Outro relato muito comovente é o da aposentada dona Eliane Mesquita, que saiu de casa para evitar problemas de saúde, mas ao voltar percebeu que o problema com a fumaça persiste. “A minha preocupação é quanto à contaminação ao tipo de gás que estamos respirando, porque são vários tipos de lixos que são despejados ali, inclusive eu soube que até lixo hospitalar. Me preocupo com o que estamos respirando, fiquei dez dias fora porque não tinha condições de ficar aqui, retornei e continua o cheiro forte”.
Mais problemas
A proximidade do Condomínio APA Rainbow com o aterro do Fischer fez com que os moradores se habituassem à infestação de moscas que acabam indo para as residências, mas segundo relato de Alessandra Costa, outra moradora que conversou com a nossa reportagem, agora está insuportável. “Estamos vivendo enclausurados, porque a fumaça começa em um período da noite e de manhã terrível, então temos que viver com a casa fechada, por causa do cheiro da fumaça, por que entra contamina e tem a questão da mosca também, porque a gente aqui tem normalmente o problema da mosca, mas nessa época de inverno ameniza um pouco, só que agora, depois que aconteceu tudo isso aqui, que esse descarte do lixo aqui, com essa coisa toda que eu não sei o que está acontecendo a mosca simplesmente triplicou.

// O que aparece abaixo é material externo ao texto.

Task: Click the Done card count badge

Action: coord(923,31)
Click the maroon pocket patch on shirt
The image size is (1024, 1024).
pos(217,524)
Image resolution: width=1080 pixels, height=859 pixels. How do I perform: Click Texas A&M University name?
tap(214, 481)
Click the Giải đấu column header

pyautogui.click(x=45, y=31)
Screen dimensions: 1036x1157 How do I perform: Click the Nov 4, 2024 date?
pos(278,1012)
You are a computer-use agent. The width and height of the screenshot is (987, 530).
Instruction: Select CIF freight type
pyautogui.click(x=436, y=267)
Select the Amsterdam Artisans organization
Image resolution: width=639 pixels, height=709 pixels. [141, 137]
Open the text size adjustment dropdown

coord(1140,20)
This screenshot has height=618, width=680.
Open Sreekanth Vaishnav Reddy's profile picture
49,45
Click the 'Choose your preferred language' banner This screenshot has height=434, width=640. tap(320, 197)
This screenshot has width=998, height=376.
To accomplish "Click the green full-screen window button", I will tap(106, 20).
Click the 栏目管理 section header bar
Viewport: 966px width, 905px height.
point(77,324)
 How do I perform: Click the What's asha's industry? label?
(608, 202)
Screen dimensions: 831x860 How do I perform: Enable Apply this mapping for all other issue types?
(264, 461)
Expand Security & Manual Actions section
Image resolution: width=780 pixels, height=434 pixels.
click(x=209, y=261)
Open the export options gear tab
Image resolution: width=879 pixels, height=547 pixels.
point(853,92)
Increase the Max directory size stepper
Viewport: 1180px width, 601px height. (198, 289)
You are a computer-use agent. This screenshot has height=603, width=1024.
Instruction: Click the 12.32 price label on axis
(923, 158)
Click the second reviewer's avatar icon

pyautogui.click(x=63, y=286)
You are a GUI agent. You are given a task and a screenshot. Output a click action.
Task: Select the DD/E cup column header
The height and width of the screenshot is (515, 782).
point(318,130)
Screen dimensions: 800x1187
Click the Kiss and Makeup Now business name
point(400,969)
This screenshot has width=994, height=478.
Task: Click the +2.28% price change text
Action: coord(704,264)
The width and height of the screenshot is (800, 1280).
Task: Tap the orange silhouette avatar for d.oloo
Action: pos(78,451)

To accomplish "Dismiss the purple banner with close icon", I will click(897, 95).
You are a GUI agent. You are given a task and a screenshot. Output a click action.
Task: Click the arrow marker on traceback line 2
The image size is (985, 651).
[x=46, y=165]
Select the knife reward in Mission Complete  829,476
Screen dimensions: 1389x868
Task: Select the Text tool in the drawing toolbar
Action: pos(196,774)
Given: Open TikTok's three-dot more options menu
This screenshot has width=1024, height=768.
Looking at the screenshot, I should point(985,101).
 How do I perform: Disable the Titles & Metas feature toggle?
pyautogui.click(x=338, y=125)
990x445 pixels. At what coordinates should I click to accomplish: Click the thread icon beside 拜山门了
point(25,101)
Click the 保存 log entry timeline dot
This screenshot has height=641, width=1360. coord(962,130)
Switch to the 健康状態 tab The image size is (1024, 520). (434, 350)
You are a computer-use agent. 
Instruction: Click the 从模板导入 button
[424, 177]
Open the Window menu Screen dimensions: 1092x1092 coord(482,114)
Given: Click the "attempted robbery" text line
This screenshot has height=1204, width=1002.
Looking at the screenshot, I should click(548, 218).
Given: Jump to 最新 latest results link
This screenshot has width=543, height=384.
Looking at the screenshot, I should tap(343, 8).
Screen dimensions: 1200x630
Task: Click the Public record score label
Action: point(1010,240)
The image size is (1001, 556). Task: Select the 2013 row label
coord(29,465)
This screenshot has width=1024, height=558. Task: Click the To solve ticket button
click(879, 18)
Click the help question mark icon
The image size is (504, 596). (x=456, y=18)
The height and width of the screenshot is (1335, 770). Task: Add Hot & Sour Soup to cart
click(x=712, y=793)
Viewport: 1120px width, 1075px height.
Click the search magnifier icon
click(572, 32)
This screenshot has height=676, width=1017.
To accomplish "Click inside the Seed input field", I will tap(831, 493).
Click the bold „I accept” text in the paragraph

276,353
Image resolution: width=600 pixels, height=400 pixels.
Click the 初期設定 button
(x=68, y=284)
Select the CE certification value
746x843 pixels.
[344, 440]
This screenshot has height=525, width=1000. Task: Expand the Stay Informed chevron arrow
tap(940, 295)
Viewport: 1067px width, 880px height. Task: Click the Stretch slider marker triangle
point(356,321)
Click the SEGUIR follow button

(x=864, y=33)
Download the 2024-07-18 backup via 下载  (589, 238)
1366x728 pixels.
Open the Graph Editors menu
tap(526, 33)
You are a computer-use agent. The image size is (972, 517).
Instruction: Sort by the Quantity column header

Domingo fui fazer churrasco na minha casa, passei vergonha, era muita mosca, o chão ficou preto de mosca é insuportável. Você não pode respirar, eu sinto dor de cabeça todos os dias por causa da fumaça, aí você abre a casa é fumaça é a mosca, você tem medo de comer uma mosca, de tomar uma mosca no suco ou em um copo d’água, você tem que viver assim, está impossível, difícil, complicado, a gente precisa de uma solução”.
Transbordo do lixo
Toda a repercussão nacional que o incêndio causou acabou agilizando o processo de implantação do plano para acabar com os lixões no país, como prevê a lei federal n° 12.305 de 2010. A lei estabeleceu um prazo final até 2014 para acabar com os depósitos inadequados e cerca de três mil lixões a céu aberto que continuam espalhados em mais da metade das cidades brasileiras. Como Teresópolis não conseguiu se adequar ao que determina a lei, o lixo continuou sendo acumulado no depósito municipal por força de liminar. O governo alegou que conta com repasses do estado para viabilizar a operação de transbordo do lixo gerado em Teresópolis para um aterro licenciado em outro município e que esse seria o início da solução definitiva do lixo. O plano prevê ainda que será construída uma usina, com recursos da iniciativa privada, que vai fazer a queima química do lixo, gerando energia. A expectativa é de que em um futuro breve, o espaço que durante anos serviu para acumular lixo, será totalmente recuperado.